◆ Goal of the exercise
Check each line below for the word "Task". Then give only how many lines have it.

Data below:

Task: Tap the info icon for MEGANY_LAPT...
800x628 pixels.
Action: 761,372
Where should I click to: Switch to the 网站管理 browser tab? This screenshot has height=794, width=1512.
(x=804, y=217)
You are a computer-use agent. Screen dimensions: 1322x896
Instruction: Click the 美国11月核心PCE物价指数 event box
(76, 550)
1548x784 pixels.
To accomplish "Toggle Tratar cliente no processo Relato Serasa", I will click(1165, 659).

End of Data.
Data below:

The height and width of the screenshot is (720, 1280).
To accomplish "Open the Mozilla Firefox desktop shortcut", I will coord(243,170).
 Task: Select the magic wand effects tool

End of Data.

◆ Answer below
2